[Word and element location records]

-- Start --

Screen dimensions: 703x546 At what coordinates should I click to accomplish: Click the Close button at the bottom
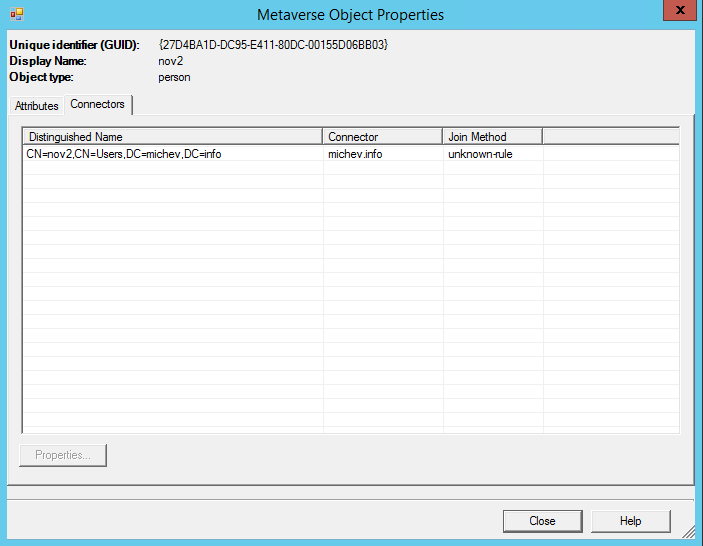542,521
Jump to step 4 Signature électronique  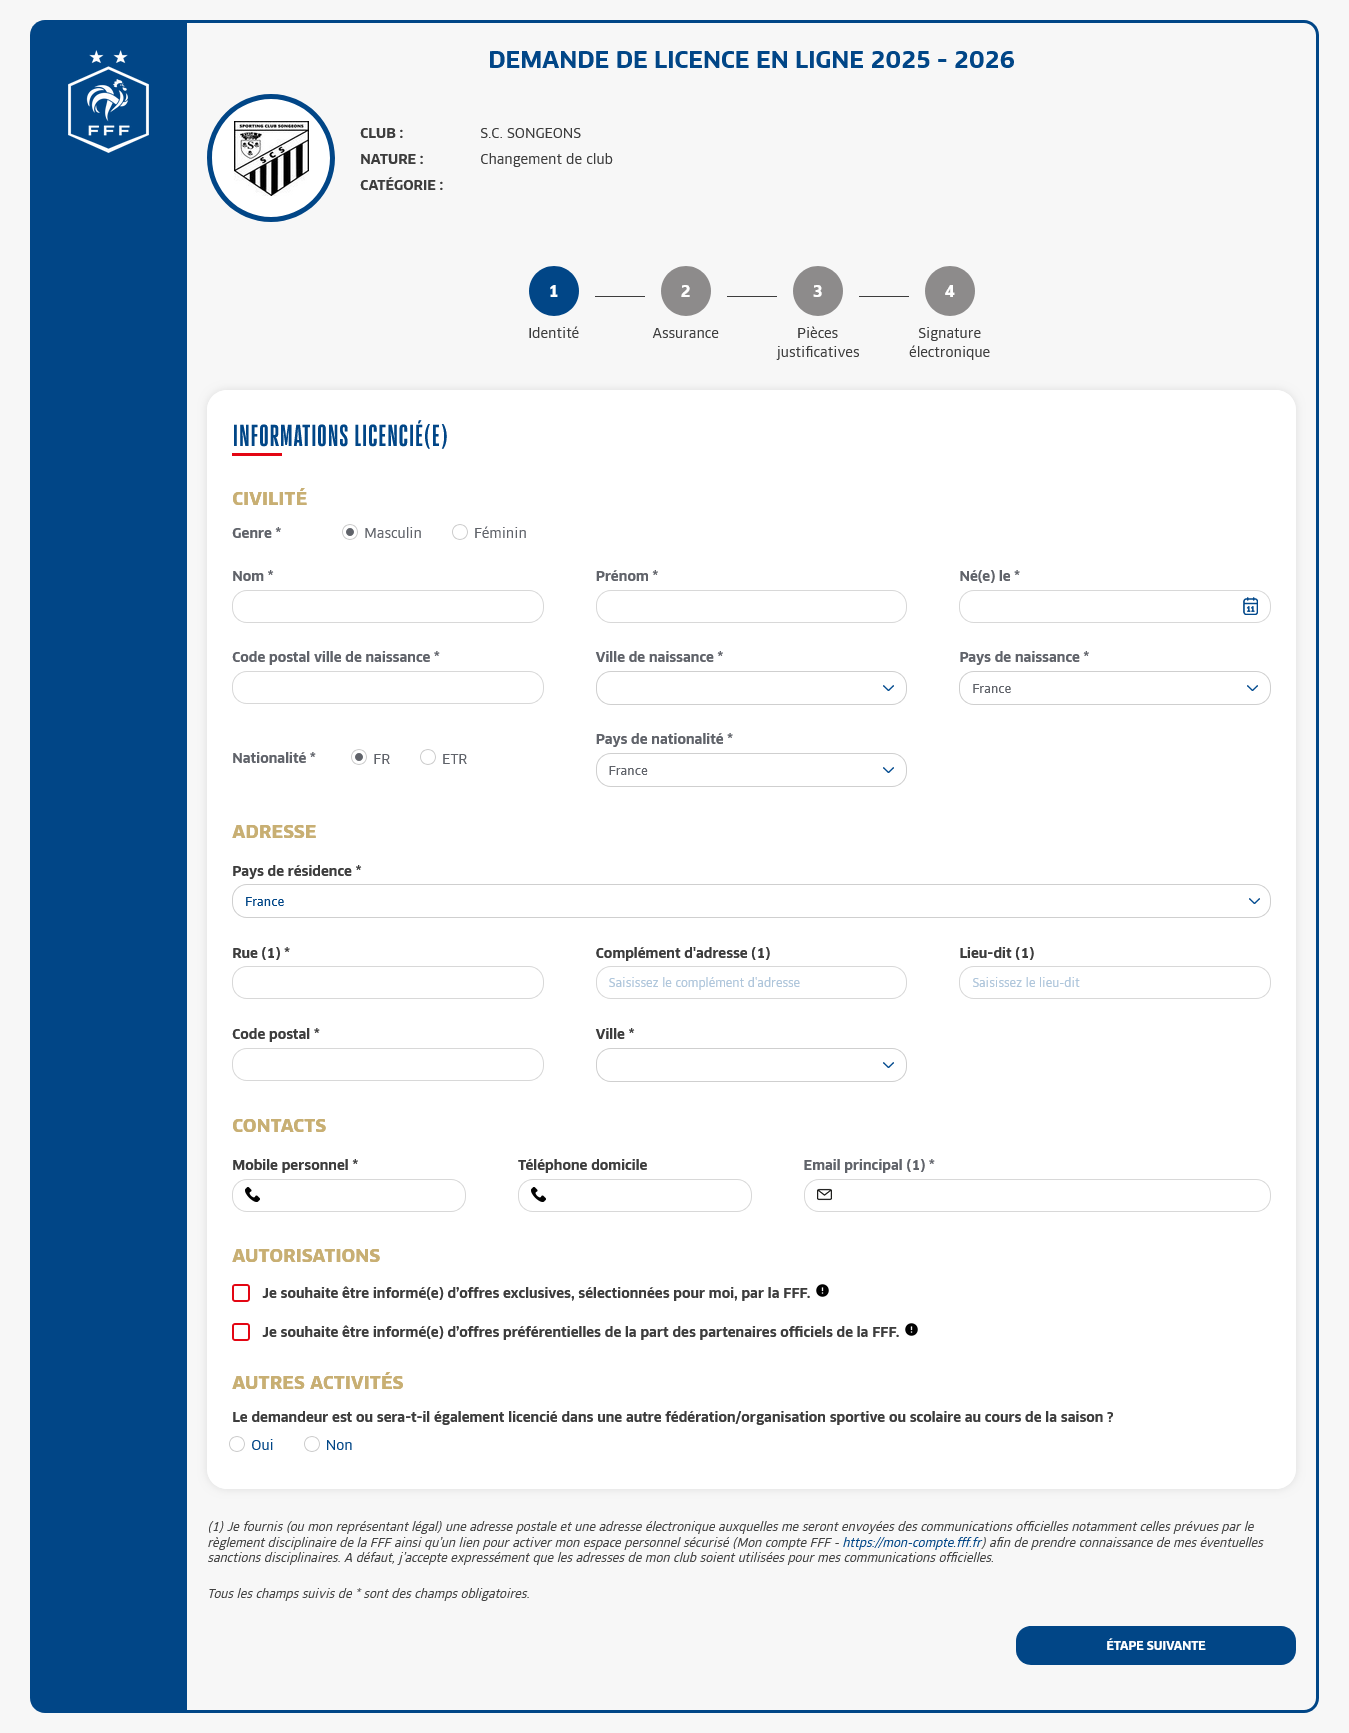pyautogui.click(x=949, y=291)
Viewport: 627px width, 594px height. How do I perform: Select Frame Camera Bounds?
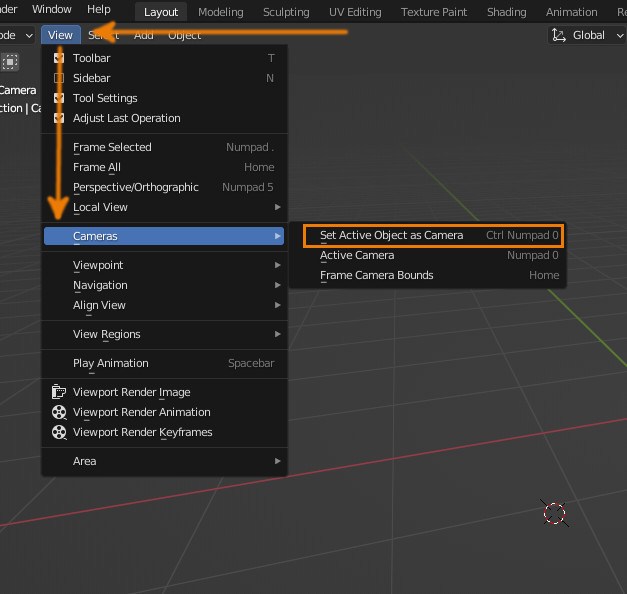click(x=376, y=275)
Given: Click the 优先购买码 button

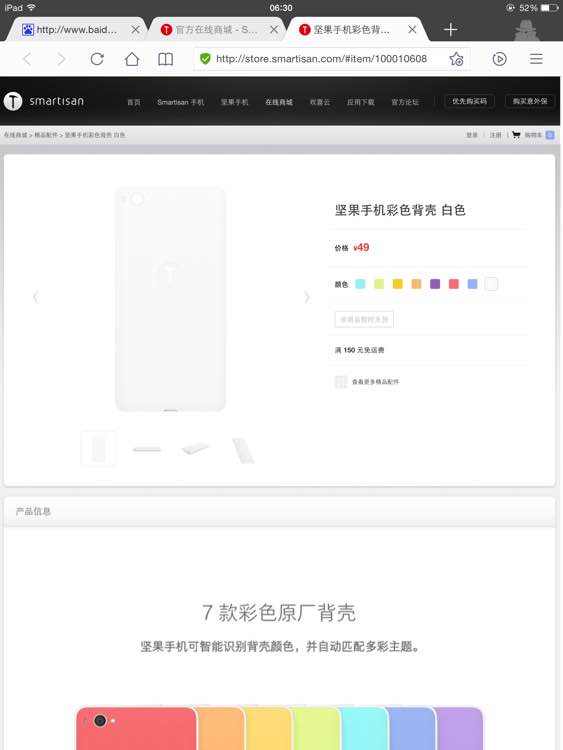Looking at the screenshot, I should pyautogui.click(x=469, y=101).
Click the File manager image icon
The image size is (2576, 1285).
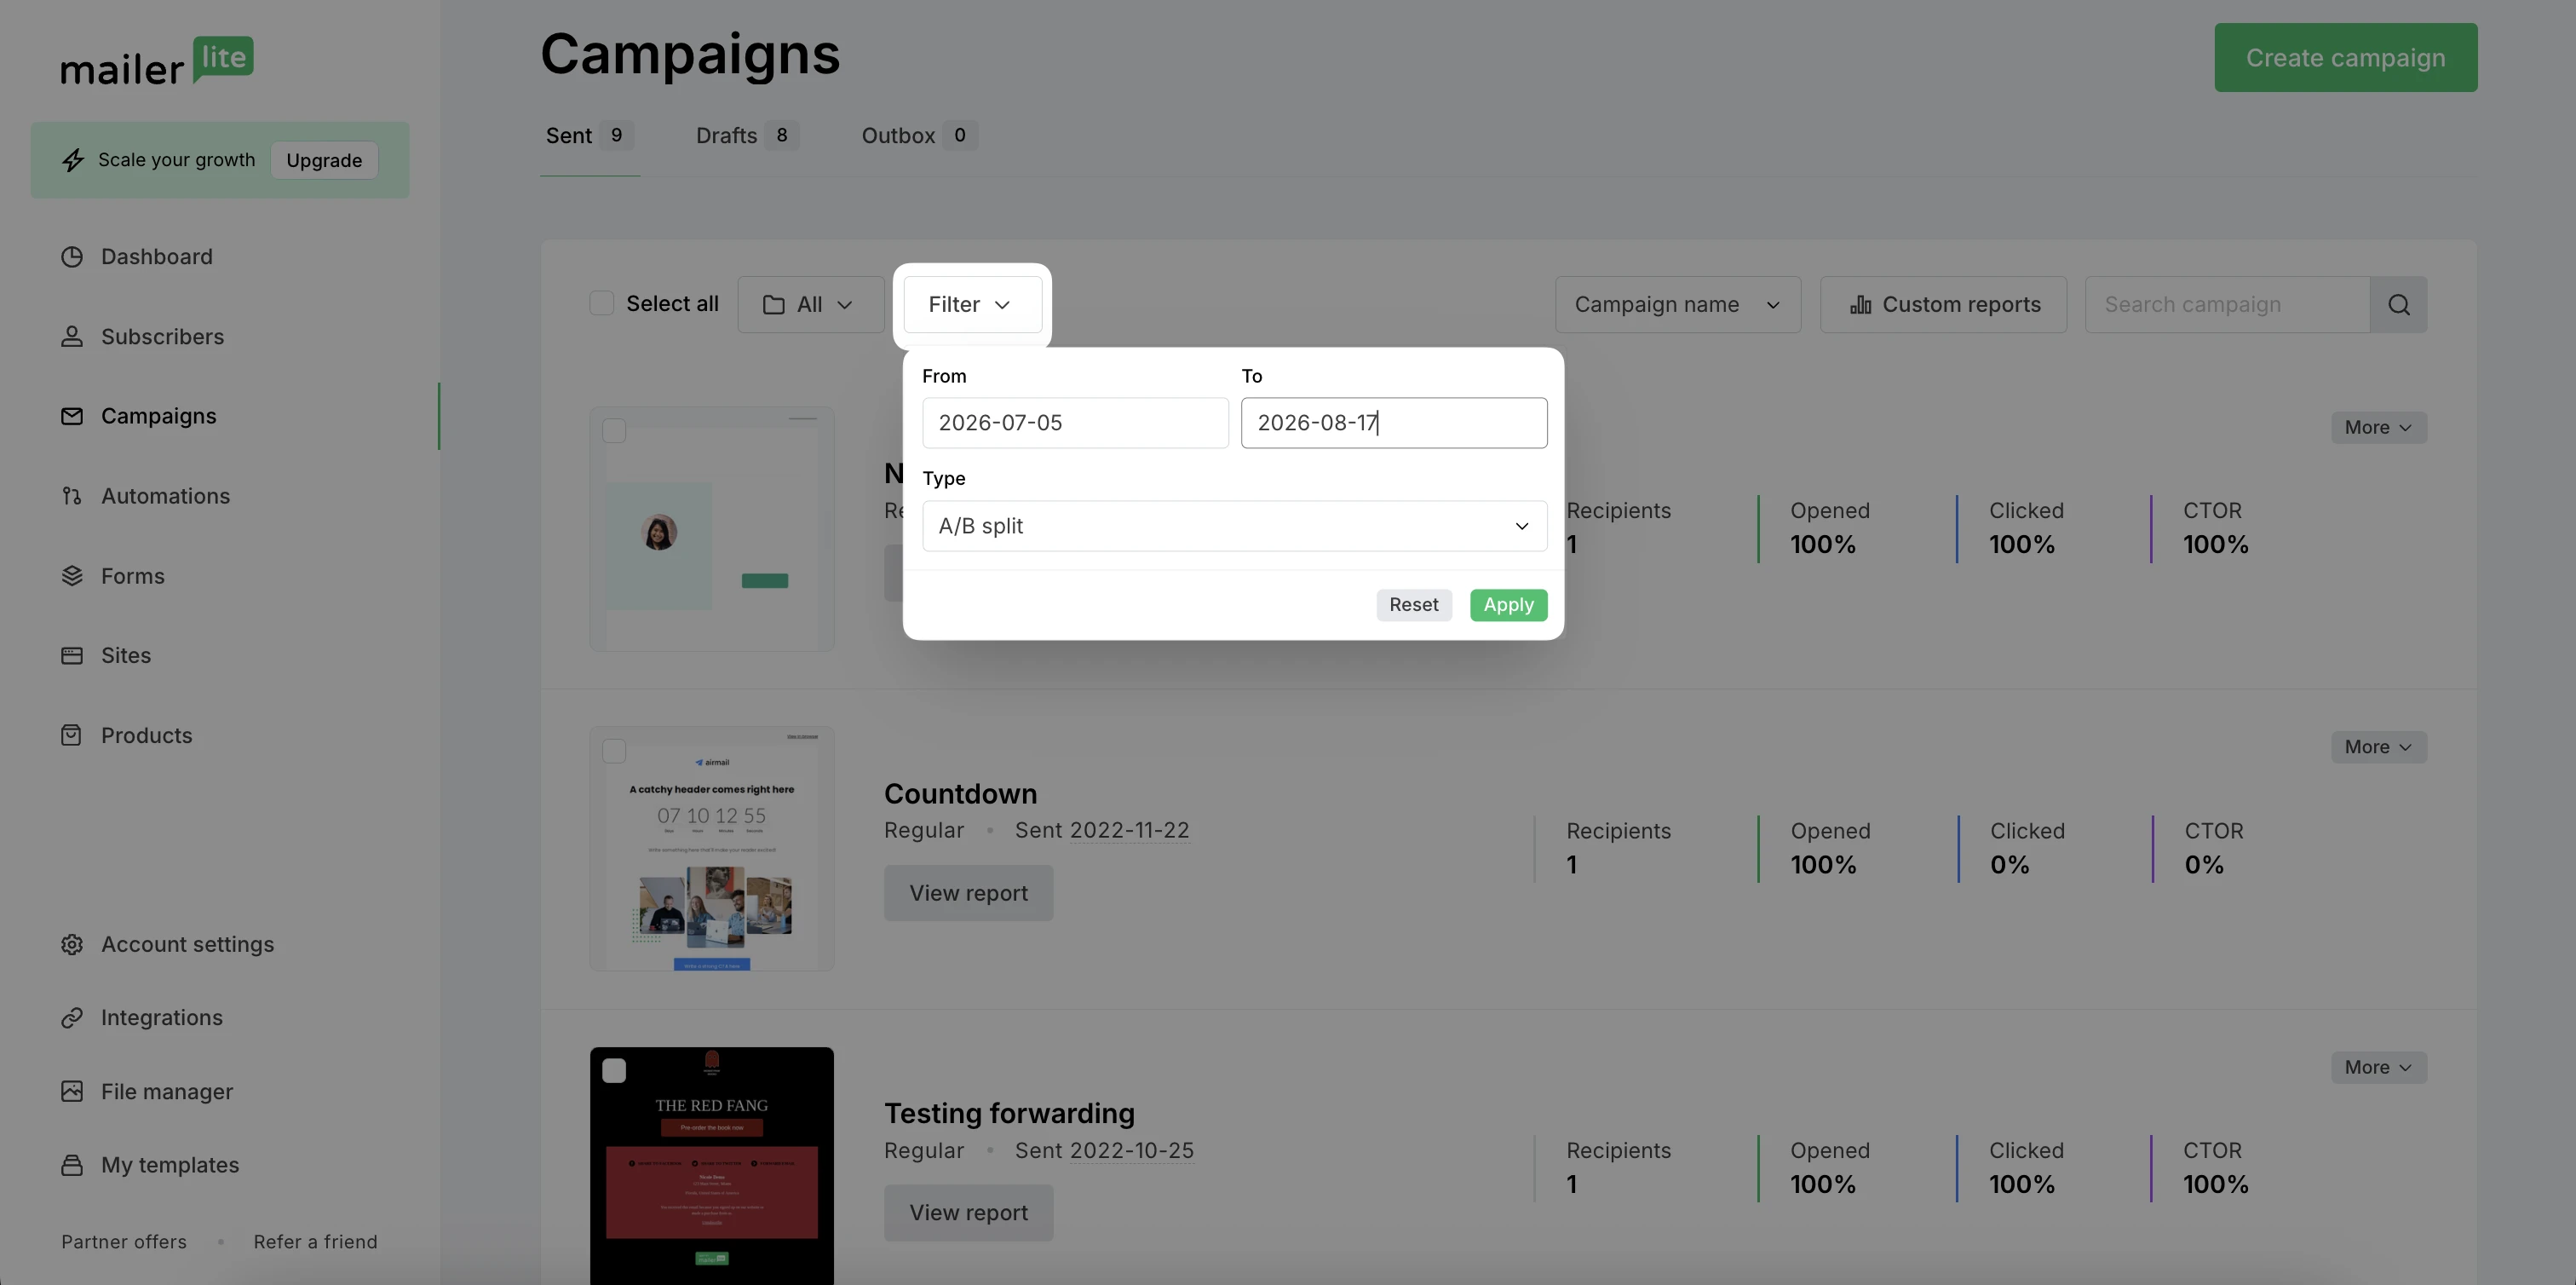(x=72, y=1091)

-- End --

Task statement » From the line containing "Viewport: 627px width, 594px" through the end of the items, rewrite the lines with "File manager" changed to "File browser" and everything else kept the same. Leave the pictures out of your answer.

The solution »
Viewport: 627px width, 594px height. How do I perform: Select Frame Camera Bounds?
click(x=376, y=275)
Given: Click the 优先购买码 button

Looking at the screenshot, I should pyautogui.click(x=469, y=101).
Click the File browser image icon
The image size is (2576, 1285).
(x=72, y=1091)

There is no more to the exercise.